Aquele que Vê e o que é Visto: Swami Dayananda Saraswati

À luz das Escrituras pode-se perceber que não existe diferença real entre os diversos objetos. Mesmo ao nível empírico da realidade, o questionamento reduz substâncias que aparentemente constituem cada objeto a agrupamento de partículas sub-atômicas. A Física moderna, de seu ponto de vista, confirma a falta de substancialidade, por encontrar falta de “verdadeira”diferença em objetos aparentemente “reais”. O questionamento baseado na Sruti (que define o real como aquilo que não pode ser negado) revela cada objeto conhecido ou a ser conhecido como sendo irreal por ser sujeito ao tempo, limitado pelo espaço e, na realidade, apenas um nome e uma forma reduzível a alguma outra substância aparente ou substâncias, que por sua vez são apenas nomes e formas reduzíveis novamente a suas substâncias. Nenhum objeto conhecido ou conhecível pode ser reduzido a uma substância conhecida ou conhecível incapaz de redução ulterior.
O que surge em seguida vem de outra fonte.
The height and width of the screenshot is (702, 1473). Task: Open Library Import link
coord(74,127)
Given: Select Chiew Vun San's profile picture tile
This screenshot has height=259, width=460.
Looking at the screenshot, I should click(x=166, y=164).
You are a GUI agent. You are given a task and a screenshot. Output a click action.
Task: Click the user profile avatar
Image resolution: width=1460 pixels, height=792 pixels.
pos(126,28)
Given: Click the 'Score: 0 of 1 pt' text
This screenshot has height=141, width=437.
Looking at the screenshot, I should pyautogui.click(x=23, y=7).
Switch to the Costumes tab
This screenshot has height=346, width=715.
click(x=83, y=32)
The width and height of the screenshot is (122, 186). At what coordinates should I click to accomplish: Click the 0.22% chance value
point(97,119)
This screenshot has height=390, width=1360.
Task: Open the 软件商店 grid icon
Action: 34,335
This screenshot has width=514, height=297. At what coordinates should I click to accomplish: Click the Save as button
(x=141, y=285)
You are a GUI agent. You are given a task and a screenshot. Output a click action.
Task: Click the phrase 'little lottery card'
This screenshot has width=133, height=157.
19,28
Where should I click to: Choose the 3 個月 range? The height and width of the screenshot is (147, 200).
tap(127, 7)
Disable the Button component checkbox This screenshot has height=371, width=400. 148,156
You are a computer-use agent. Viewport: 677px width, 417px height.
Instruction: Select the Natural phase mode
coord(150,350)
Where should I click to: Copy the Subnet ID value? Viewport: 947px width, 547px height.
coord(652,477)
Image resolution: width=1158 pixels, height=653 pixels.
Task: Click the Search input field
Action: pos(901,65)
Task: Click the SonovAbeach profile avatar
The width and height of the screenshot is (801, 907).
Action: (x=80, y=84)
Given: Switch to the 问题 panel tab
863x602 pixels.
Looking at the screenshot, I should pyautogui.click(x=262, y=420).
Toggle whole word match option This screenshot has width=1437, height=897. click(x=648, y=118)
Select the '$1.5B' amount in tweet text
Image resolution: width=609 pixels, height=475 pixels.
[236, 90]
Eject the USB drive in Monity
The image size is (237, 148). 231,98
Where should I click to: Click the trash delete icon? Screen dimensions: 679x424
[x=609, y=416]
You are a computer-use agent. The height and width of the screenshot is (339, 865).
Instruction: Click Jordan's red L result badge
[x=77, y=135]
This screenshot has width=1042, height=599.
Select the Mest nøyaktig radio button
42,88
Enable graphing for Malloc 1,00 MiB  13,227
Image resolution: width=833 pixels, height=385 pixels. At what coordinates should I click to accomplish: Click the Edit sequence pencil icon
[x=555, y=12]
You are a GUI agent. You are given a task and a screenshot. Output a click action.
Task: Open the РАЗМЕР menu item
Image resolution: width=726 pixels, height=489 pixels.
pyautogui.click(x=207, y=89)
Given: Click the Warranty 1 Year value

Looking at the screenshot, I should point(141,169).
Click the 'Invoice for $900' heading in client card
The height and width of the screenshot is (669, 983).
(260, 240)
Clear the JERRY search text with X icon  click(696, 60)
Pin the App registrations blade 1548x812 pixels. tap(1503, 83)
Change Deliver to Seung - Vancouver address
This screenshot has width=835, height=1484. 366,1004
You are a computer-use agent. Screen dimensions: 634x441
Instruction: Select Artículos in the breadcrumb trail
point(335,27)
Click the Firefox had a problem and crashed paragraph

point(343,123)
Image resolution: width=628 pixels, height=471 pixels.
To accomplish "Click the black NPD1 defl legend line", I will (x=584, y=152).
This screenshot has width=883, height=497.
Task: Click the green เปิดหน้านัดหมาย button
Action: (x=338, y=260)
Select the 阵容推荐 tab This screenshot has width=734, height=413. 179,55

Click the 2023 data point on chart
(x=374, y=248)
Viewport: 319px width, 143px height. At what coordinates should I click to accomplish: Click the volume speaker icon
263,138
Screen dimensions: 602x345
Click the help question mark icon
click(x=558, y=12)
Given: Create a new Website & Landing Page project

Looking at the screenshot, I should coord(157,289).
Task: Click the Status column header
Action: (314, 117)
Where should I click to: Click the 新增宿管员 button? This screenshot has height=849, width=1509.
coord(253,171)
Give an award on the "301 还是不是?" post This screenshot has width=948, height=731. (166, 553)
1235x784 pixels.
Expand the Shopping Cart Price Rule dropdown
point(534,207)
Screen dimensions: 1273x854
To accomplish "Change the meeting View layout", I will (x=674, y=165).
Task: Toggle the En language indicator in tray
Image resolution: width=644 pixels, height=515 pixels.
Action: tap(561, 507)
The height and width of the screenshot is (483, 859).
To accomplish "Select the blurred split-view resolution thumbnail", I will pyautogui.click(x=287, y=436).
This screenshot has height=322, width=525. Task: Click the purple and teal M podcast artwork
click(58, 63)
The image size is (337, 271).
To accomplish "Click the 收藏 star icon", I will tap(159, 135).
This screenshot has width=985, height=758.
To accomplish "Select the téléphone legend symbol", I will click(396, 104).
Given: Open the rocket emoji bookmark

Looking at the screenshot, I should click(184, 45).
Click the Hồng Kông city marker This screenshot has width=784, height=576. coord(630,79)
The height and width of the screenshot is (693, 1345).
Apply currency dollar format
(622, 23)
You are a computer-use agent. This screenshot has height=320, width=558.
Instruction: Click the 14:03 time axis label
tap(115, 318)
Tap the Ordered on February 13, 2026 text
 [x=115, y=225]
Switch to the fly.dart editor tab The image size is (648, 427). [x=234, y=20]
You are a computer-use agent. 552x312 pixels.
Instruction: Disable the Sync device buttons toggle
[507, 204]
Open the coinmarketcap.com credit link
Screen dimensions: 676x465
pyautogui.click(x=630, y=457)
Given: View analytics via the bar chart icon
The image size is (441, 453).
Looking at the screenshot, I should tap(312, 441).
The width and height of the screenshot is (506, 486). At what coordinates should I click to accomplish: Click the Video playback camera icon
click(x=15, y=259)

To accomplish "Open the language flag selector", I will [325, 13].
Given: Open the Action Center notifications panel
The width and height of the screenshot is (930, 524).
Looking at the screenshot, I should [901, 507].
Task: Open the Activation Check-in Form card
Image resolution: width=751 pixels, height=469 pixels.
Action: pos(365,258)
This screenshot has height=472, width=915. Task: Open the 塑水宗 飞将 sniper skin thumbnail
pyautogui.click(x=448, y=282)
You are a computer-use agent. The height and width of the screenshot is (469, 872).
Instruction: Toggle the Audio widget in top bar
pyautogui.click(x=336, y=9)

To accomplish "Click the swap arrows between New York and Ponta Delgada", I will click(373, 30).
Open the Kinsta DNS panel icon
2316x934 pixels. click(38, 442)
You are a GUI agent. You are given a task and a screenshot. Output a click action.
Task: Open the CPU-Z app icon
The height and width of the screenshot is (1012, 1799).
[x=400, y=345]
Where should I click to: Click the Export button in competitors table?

Um objeto conhecível, qualquer coisa que possa ser objetificada, desafia uma definição final - não tem realidade própria.Objetos são apenas nomes e formas, processos agregados em constante mudança, limitados pelo tempo e pelo espaço, dependentes, para suas aparentes realidades, de um substrato real, sem forma, sem limites, eterno - Brahma.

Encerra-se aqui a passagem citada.